- EXCERPTED RECORDS -
================================
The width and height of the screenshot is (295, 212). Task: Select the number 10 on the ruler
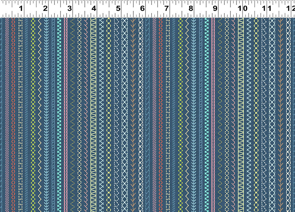[x=242, y=8]
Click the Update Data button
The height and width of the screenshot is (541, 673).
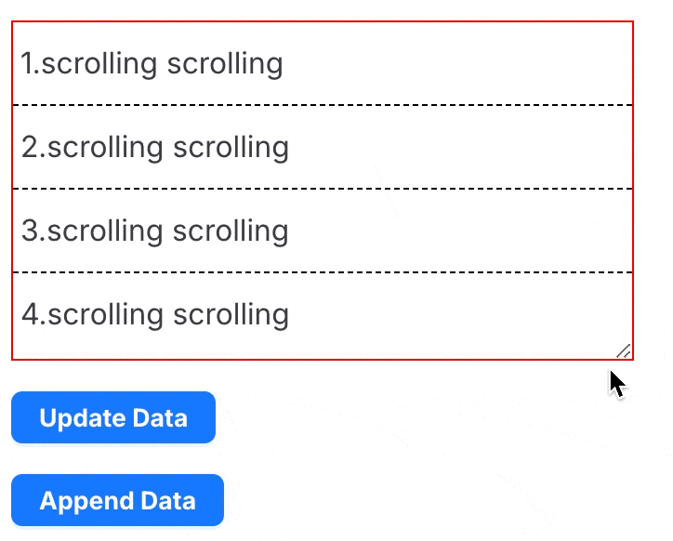113,417
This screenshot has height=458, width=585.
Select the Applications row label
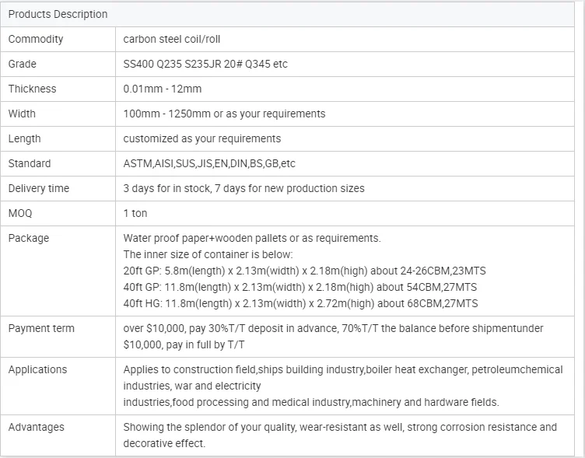pyautogui.click(x=37, y=370)
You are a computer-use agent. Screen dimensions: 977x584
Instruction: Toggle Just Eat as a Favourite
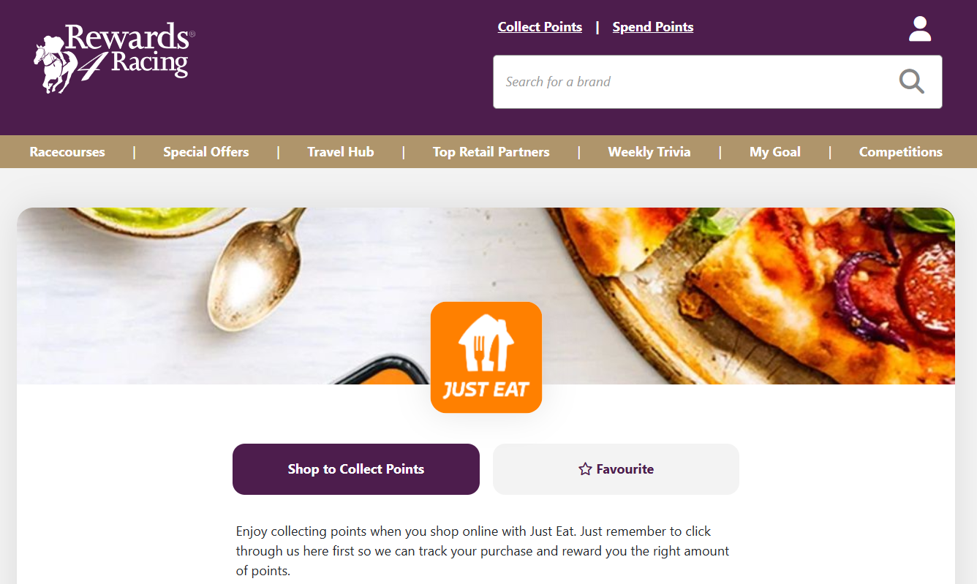coord(616,469)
================================
Each line from the one holding "The height and" down to the end of the records is to be reproduced unaltered, and the pictures are to be omitted.

- OUTPUT FOR THIS TASK -
The height and width of the screenshot is (541, 673).
113,417
This screenshot has height=458, width=585.
Select the Applications row label
pyautogui.click(x=37, y=370)
You are a computer-use agent. Screen dimensions: 977x584
Instruction: Toggle Just Eat as a Favourite
coord(616,469)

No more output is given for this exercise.